Foi Carl Jung que disse que “às vezes, as pessoas têm que fazer algo imperdoável só pra continuar vivendo” e essa frase sublinha o grande momento de Something Unforgivable que faz Kim, não Jimmy, finalmente mergulhar de cabeça em seu lado sombrio e isso justamente quando seu parceiro, por sua vez, consegue enxergar exatamente o oposto, considerando-se uma influência ruim para ela. Se o senso comum sempre disse que Kim levaria a pior em razão das falcatruas de Jimmy, de uns tempos para cá esse caminho mais fácil, mais óbvio e, no final das contas, mais simples, vinha sofrendo desvios suficientes para revelar que Vince Gilligan e Peter Gould não entregariam o mais esperado, mas sim o mais sensacional.

Ainda é perfeitamente possível que toda a conversa de Kim sobre aplicar um mega-golpe em Howard para levar o caso Sandpiper a um acordo que beneficiaria Jimmy financeiramente sejam apenas isso, uma conversa marital, na privacidade de um quarto de hotel, mas Kim indubitavelmente mudou e a forma jocosa, mas ao mesmo tempo séria com que ela abre o caminho para esse assunto, foi deliberadamente criada para deixar o espectador sem saber o que concluir, em um roteiro co-escrito por Gould e Ariel Levine (estreando na série) que mais uma vez privilegia a sensacional Rhea Seehorn, deixando Bob Odenkirk literalmente sem falas. Se o ensinamento de Jung, refletido no título, for procedente, talvez Kim realmente precise fazer o que sugere que seja feito para continuar vivendo da maneira que ela quer viver, dedicando-se exclusivamente a casos pro bono, pois sua felicidade naquela sala da defensoria pública foi palpável, além da risada espontânea depois que Howard conta sobre Jimmy para ela, outros dois momentos incríveis para a atriz em particular e para a série em geral, aliás.

É como se o espectador estivesse ganhando dois pelo preço de um. A promessa inicial era revelar como Jimmy seria transformado em Saul, mas quer parecer que isso só não é suficiente e, mesmo que andando de forma descompassada e, de certa maneira, comendo pelas beiradas, a série é também sobre a transformação de Kim em sua contrapartida golpista Giselle. Quando digo “de forma descompassada”, quero dizer também de forma dissimulada, pois as diversas vezes que Kim mostrou-se como menos do que a advogada certinha e ética ao longo das temporadas da série foram encaradas como, na pior das hipóteses, um leve e momentâneo desvio de caráter, ou seja, algo para enriquecer a personalidade da personagem, tornando-a talvez mais próxima de Jimmy, mas nada muito mais complexo do que isso. Mas se Kim sempre teve esse tipo de comportamento e que só foi amplificado pelo seu relacionamento com Jimmy ou se ela passou a gostar desse mundo a que Jimmy a apresentou, talvez nunca descubramos, mas fica cada vez mais evidente que a conexão dela com ele é muito maior do que o amor que um sente pelo outro. São as famosas alma gêmeas e Kim parece estar muito bem assim, especialmente pela forma bem tranquila como ela aceita quando a verdade sobre as desventuras no deserto de Jimmy são reveladas. Sim, Kim está no jogo. No mesmíssimo jogo de Saul (repararam que não escrevi Jimmy, certo?).

> [Trechos de dados]
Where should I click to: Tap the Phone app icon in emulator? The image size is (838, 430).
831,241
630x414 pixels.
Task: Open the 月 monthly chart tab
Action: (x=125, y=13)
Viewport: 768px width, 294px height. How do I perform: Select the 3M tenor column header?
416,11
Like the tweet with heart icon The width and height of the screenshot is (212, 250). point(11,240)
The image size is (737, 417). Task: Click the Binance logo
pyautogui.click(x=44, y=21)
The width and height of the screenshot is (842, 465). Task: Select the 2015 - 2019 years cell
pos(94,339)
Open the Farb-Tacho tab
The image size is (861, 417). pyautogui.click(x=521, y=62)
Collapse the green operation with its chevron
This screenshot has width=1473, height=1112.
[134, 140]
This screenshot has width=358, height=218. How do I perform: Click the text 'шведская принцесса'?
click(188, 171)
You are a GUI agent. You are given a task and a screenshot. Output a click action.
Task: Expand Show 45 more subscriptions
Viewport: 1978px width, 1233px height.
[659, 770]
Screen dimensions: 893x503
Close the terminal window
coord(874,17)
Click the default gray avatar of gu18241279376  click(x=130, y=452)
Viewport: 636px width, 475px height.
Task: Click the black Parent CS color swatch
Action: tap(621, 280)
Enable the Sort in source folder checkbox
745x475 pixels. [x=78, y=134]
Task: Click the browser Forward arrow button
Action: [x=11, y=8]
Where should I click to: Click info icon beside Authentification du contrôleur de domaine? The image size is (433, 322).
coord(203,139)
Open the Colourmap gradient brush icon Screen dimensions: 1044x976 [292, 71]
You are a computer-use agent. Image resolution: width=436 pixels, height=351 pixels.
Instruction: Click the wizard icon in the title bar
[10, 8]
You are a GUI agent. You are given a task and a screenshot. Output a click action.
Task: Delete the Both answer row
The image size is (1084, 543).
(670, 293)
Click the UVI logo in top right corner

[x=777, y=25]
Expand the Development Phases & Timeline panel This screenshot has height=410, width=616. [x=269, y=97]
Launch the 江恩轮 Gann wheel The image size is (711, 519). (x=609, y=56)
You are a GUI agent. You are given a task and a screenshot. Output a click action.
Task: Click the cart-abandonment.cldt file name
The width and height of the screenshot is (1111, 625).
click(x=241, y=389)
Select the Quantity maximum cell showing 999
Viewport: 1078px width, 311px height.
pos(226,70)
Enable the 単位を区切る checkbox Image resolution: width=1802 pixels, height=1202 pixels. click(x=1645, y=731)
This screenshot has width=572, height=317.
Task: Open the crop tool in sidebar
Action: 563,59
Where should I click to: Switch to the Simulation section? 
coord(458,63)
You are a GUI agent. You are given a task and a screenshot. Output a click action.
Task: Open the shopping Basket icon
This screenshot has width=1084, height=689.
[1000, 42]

> [Exercícios propostos]
[A] Indique se cada afirmação concorda com o texto sobre o episódio Something Unforgivable, respondendo sim ou não e citando literalmente as palavras decisivas do texto.
(i) O roteiro do episódio foi coescrito por Gould e Ariel Levine.
(ii) Bob Odenkirk tem muitas falas no episódio.
(iii) Kim reage com nervosismo quando a verdade sobre o deserto vem à tona.
[B] Responda às perguntas com base no texto sobre o episódio Something Unforgivable.
(i) A quem o texto atribui a frase sobre fazer algo imperdoável para continuar vivendo?
(ii) Qual caso Kim quer levar a um acordo por meio do golpe em Howard?
(iii) Qual é o nome da contrapartida golpista de Kim?
[C] Prossiga com o texto sobre o episódio Something Unforgivable a partir do ponto em que ele termina.
Os itens não têm nenhum papel nesta atividade.

> [Respostas dos exercícios]
[A]
(i) Sim: "em um roteiro co-escrito por Gould e Ariel Levine (estreando na série)".
(ii) Não: "deixando Bob Odenkirk literalmente sem falas".
(iii) Não: "pela forma bem tranquila como ela aceita quando a verdade sobre as desventuras no deserto de Jimmy são reveladas".

[B]
(i) A Carl Jung.
(ii) O caso Sandpiper.
(iii) Giselle.

[C]
E é particularmente impressionante como o roteiro lida com essa balança. Vemos Jimmy, triste, mas altivo, reconhecendo que tragou Kim para um universo de sombras e reconhecendo-se como uma influência ruim para ela de maneira muito parecida com a maneira machista que Howard diz para Kim que ela teria largado sua sociedade no escritório Schweikart & Cokely por causa de Jimmy. A conclusão da conversa de Kim com Howard é a mesma da de Kim com Jimmy: não, ela escolheu seguir esse caminho que ela talvez não soubesse que chegaria a esse ponto, ok, mas que ela escolheu, não há dúvidas. Qualquer afirmação em contrário é simplesmente ofensiva à personagem e ponto final.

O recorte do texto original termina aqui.